Return all of the material that follows, keeping each line exactly as it is.

** Opening TASK DATA block **

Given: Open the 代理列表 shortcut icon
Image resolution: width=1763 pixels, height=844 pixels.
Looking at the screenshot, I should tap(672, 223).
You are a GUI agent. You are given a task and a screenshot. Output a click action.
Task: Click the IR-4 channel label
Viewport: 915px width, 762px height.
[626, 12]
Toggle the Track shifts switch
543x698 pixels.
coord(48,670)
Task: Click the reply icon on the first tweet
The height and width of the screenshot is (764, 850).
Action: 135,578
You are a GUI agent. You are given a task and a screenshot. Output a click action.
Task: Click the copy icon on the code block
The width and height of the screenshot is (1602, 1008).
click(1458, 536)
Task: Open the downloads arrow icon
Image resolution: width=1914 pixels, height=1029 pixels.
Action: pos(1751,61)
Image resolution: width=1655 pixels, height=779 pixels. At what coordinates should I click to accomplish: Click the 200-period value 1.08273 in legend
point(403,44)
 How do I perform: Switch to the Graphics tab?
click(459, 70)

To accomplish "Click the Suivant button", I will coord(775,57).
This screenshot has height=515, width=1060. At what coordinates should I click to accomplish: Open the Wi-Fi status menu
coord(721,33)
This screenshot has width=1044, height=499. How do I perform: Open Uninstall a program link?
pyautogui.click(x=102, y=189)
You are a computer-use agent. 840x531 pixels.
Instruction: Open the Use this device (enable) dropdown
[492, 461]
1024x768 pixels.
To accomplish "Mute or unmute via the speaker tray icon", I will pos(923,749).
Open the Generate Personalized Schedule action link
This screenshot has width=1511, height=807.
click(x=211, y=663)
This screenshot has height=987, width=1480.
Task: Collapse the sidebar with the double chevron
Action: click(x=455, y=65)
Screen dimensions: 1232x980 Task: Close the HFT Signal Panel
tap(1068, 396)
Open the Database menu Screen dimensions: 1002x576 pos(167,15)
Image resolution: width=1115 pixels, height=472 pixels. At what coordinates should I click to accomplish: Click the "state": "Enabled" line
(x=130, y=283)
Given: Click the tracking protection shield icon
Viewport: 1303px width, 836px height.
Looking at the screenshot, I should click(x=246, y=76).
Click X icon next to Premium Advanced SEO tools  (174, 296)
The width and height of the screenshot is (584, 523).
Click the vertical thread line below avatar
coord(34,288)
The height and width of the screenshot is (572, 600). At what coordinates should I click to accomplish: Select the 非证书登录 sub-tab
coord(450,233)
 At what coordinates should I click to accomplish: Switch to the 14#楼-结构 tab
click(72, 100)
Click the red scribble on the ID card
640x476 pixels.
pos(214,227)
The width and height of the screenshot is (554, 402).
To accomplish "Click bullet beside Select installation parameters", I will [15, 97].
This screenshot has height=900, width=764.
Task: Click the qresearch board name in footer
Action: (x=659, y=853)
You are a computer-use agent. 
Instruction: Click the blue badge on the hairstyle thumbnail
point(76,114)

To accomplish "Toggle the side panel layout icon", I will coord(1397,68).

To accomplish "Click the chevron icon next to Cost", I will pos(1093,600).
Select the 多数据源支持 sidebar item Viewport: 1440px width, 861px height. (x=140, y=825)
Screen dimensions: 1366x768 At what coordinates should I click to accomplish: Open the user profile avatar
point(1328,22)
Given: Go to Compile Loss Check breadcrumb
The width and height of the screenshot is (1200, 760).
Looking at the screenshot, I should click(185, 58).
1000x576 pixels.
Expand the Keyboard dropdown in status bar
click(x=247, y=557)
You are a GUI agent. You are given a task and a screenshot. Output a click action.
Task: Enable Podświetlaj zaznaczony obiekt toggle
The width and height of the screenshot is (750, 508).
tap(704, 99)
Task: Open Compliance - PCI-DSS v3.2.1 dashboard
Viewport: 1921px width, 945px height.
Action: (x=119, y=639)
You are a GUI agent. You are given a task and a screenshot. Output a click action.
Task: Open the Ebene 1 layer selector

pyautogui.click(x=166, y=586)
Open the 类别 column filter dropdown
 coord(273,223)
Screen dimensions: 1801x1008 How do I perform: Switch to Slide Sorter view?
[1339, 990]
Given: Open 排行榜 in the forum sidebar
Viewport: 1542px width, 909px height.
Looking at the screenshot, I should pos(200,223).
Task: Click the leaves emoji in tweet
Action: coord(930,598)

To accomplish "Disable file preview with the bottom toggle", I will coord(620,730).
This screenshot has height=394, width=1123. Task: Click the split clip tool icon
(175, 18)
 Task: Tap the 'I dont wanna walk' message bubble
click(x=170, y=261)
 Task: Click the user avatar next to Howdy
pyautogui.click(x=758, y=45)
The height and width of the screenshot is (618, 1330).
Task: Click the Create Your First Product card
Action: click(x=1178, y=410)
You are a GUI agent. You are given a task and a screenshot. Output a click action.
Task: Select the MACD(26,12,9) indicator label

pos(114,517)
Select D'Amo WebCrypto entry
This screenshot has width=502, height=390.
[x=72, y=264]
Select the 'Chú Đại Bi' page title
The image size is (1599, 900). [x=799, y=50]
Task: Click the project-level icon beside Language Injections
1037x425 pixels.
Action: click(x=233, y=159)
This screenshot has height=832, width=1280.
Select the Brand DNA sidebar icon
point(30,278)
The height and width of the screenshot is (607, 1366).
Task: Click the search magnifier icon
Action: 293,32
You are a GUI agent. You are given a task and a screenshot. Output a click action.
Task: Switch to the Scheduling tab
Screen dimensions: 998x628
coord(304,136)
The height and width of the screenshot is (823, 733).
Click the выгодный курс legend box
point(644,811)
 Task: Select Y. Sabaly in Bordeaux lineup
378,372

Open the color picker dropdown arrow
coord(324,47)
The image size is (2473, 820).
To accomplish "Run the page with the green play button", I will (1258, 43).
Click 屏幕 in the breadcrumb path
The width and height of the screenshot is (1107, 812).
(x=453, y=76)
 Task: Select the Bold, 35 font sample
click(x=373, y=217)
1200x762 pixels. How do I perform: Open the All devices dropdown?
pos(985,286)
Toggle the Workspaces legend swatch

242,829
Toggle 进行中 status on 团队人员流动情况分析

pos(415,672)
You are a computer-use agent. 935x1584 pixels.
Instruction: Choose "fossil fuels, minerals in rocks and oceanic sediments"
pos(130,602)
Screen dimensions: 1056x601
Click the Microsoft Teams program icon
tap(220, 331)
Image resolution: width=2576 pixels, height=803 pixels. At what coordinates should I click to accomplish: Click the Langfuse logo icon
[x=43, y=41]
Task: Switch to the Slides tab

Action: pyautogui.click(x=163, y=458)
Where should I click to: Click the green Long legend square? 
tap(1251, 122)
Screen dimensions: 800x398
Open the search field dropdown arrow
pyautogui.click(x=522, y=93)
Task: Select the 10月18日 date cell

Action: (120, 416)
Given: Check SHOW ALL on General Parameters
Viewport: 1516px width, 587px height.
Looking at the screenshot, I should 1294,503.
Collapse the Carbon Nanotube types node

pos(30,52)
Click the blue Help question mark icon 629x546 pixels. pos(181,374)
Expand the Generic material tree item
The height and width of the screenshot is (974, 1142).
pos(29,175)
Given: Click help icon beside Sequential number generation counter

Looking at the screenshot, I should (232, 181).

** Closing TASK DATA block **

▶ TASK RESULT:
Given: Open the 代理列表 shortcut icon
Image resolution: width=1763 pixels, height=844 pixels.
Looking at the screenshot, I should tap(672, 223).
You are a GUI agent. You are given a task and a screenshot. Output a click action.
Task: Click the IR-4 channel label
Viewport: 915px width, 762px height.
[626, 12]
Toggle the Track shifts switch
543x698 pixels.
coord(48,670)
Task: Click the reply icon on the first tweet
The height and width of the screenshot is (764, 850).
Action: 135,578
You are a GUI agent. You are given a task and a screenshot. Output a click action.
Task: Click the copy icon on the code block
The width and height of the screenshot is (1602, 1008).
click(1458, 536)
Task: Open the downloads arrow icon
Image resolution: width=1914 pixels, height=1029 pixels.
Action: pos(1751,61)
Image resolution: width=1655 pixels, height=779 pixels. At what coordinates should I click to accomplish: Click the 200-period value 1.08273 in legend
point(403,44)
 How do I perform: Switch to the Graphics tab?
click(459, 70)

To accomplish "Click the Suivant button", I will coord(775,57).
This screenshot has height=515, width=1060. At what coordinates should I click to accomplish: Open the Wi-Fi status menu
coord(721,33)
This screenshot has width=1044, height=499. How do I perform: Open Uninstall a program link?
pyautogui.click(x=102, y=189)
You are a computer-use agent. 840x531 pixels.
Instruction: Open the Use this device (enable) dropdown
[492, 461]
1024x768 pixels.
To accomplish "Mute or unmute via the speaker tray icon", I will pos(923,749).
Open the Generate Personalized Schedule action link
This screenshot has width=1511, height=807.
click(x=211, y=663)
This screenshot has height=987, width=1480.
Task: Collapse the sidebar with the double chevron
Action: click(x=455, y=65)
Screen dimensions: 1232x980 Task: Close the HFT Signal Panel
tap(1068, 396)
Open the Database menu Screen dimensions: 1002x576 pos(167,15)
Image resolution: width=1115 pixels, height=472 pixels. At what coordinates should I click to accomplish: Click the "state": "Enabled" line
(x=130, y=283)
Given: Click the tracking protection shield icon
Viewport: 1303px width, 836px height.
Looking at the screenshot, I should click(x=246, y=76).
Click X icon next to Premium Advanced SEO tools  (174, 296)
The width and height of the screenshot is (584, 523).
Click the vertical thread line below avatar
coord(34,288)
The height and width of the screenshot is (572, 600). At what coordinates should I click to accomplish: Select the 非证书登录 sub-tab
coord(450,233)
 At what coordinates should I click to accomplish: Switch to the 14#楼-结构 tab
click(72, 100)
Click the red scribble on the ID card
640x476 pixels.
pos(214,227)
The width and height of the screenshot is (554, 402).
To accomplish "Click bullet beside Select installation parameters", I will [15, 97].
This screenshot has height=900, width=764.
Task: Click the qresearch board name in footer
Action: (x=659, y=853)
You are a computer-use agent. 
Instruction: Click the blue badge on the hairstyle thumbnail
point(76,114)

To accomplish "Toggle the side panel layout icon", I will coord(1397,68).

To accomplish "Click the chevron icon next to Cost", I will pos(1093,600).
Select the 多数据源支持 sidebar item Viewport: 1440px width, 861px height. (x=140, y=825)
Screen dimensions: 1366x768 At what coordinates should I click to accomplish: Open the user profile avatar
point(1328,22)
Given: Go to Compile Loss Check breadcrumb
The width and height of the screenshot is (1200, 760).
Looking at the screenshot, I should click(185, 58).
1000x576 pixels.
Expand the Keyboard dropdown in status bar
click(x=247, y=557)
You are a GUI agent. You are given a task and a screenshot. Output a click action.
Task: Enable Podświetlaj zaznaczony obiekt toggle
The width and height of the screenshot is (750, 508).
tap(704, 99)
Task: Open Compliance - PCI-DSS v3.2.1 dashboard
Viewport: 1921px width, 945px height.
Action: (x=119, y=639)
You are a GUI agent. You are given a task and a screenshot. Output a click action.
Task: Open the Ebene 1 layer selector

pyautogui.click(x=166, y=586)
Open the 类别 column filter dropdown
 coord(273,223)
Screen dimensions: 1801x1008 How do I perform: Switch to Slide Sorter view?
[1339, 990]
Given: Open 排行榜 in the forum sidebar
Viewport: 1542px width, 909px height.
Looking at the screenshot, I should pos(200,223).
Task: Click the leaves emoji in tweet
Action: coord(930,598)

To accomplish "Disable file preview with the bottom toggle", I will coord(620,730).
This screenshot has height=394, width=1123. Task: Click the split clip tool icon
(175, 18)
 Task: Tap the 'I dont wanna walk' message bubble
click(x=170, y=261)
 Task: Click the user avatar next to Howdy
pyautogui.click(x=758, y=45)
The height and width of the screenshot is (618, 1330).
Task: Click the Create Your First Product card
Action: click(x=1178, y=410)
You are a GUI agent. You are given a task and a screenshot. Output a click action.
Task: Select the MACD(26,12,9) indicator label

pos(114,517)
Select D'Amo WebCrypto entry
This screenshot has width=502, height=390.
[x=72, y=264]
Select the 'Chú Đại Bi' page title
The image size is (1599, 900). [x=799, y=50]
Task: Click the project-level icon beside Language Injections
1037x425 pixels.
Action: click(x=233, y=159)
This screenshot has height=832, width=1280.
Select the Brand DNA sidebar icon
point(30,278)
The height and width of the screenshot is (607, 1366).
Task: Click the search magnifier icon
Action: 293,32
You are a GUI agent. You are given a task and a screenshot. Output a click action.
Task: Switch to the Scheduling tab
Screen dimensions: 998x628
coord(304,136)
The height and width of the screenshot is (823, 733).
Click the выгодный курс legend box
point(644,811)
 Task: Select Y. Sabaly in Bordeaux lineup
378,372

Open the color picker dropdown arrow
coord(324,47)
The image size is (2473, 820).
To accomplish "Run the page with the green play button", I will (1258, 43).
Click 屏幕 in the breadcrumb path
The width and height of the screenshot is (1107, 812).
(x=453, y=76)
 Task: Select the Bold, 35 font sample
click(x=373, y=217)
1200x762 pixels. How do I perform: Open the All devices dropdown?
pos(985,286)
Toggle the Workspaces legend swatch

242,829
Toggle 进行中 status on 团队人员流动情况分析

pos(415,672)
You are a computer-use agent. 935x1584 pixels.
Instruction: Choose "fossil fuels, minerals in rocks and oceanic sediments"
pos(130,602)
Screen dimensions: 1056x601
Click the Microsoft Teams program icon
tap(220, 331)
Image resolution: width=2576 pixels, height=803 pixels. At what coordinates should I click to accomplish: Click the Langfuse logo icon
[x=43, y=41]
Task: Switch to the Slides tab

Action: pyautogui.click(x=163, y=458)
Where should I click to: Click the green Long legend square? 
tap(1251, 122)
Screen dimensions: 800x398
Open the search field dropdown arrow
pyautogui.click(x=522, y=93)
Task: Select the 10月18日 date cell

Action: (120, 416)
Given: Check SHOW ALL on General Parameters
Viewport: 1516px width, 587px height.
Looking at the screenshot, I should 1294,503.
Collapse the Carbon Nanotube types node

pos(30,52)
Click the blue Help question mark icon 629x546 pixels. pos(181,374)
Expand the Generic material tree item
The height and width of the screenshot is (974, 1142).
pos(29,175)
Given: Click help icon beside Sequential number generation counter

Looking at the screenshot, I should (232, 181).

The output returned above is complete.